Most alarming, according to Hall-Spencer, is that the marine ecosystem will begin to crash when pH levels hit 7.8, a level expected to be reached by the year 2100. Although some marine life will learn to thrive and survive, the acidification of the ocean will exterminate many other species, from the recognizable clownfish to other less recognizable animals essential to proper marine ecosystem functions. The main result, according to Ulf Riebesell, a biological oceanographer in Germany, is that “there is going to be a reduction in biodiversity” (120). In short, ocean acidification will have a significant enough impact to be considered a catastrophic event.

Kolbert explains why ocean acidification is so deadly, namely that it will affect basic ecological and physiological functions such as metabolism, change the amount of light passing through water, alter the availability of nitrogen and iron, and impact the level of noise in the water. It may also promote more rapid growth of algae, impact photosynthesis, and affect the way compounds are formed by dissolved metals, potentially causing toxicity.

Of all these possible effects, Kolbert is most concerned about the impact on marine calcifiers, small creatures who build shells or external skeletons. Starfish, clams, oysters, mollusks, and sea urchins are examples of calcifiers. To produce calcification, these animals “alter the chemistry of the water to, in effect, impose a chemistry of their own” (121). Ocean acidification destroys the efforts of these calcifiers by requiring the animals to expend more energy in an attempt to calcify, and once the water reaches corrosive acidic levels, the calcium carbonate of these marine creatures dissolves.
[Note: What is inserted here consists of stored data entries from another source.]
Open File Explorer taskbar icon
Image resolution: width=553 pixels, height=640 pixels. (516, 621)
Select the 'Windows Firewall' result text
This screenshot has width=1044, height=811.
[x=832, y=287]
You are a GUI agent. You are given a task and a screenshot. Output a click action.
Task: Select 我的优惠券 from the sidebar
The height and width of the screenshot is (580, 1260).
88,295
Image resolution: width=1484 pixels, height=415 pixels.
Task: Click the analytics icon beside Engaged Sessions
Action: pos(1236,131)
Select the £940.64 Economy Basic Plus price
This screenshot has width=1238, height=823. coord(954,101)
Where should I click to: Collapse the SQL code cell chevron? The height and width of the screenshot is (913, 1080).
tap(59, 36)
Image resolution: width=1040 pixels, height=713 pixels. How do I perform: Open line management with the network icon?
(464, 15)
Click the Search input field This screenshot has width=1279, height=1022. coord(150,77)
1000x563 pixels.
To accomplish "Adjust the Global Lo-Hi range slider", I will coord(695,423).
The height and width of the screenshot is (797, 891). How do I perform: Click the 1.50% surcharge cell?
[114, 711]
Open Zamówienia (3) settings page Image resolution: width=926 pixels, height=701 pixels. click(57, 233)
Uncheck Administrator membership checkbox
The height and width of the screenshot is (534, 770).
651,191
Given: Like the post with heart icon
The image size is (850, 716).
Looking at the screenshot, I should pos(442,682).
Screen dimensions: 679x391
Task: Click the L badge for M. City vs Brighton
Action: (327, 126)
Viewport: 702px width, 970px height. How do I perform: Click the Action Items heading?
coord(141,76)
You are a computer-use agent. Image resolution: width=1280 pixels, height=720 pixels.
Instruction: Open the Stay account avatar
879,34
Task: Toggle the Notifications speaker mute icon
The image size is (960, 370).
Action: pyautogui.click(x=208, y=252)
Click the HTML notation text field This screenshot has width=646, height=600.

The carbon spewing from the Castello Aragonese vents has been doing so for centuries, and no calcifier has been able to adapt to the change in pH, or we would have proof of it. Ocean acidification will most likely result, therefore, in the extinction of many of these marine animals. Kolbert posits that this news is made worse by how quickly it is occurring, thanks to human damage being done daily to the environment.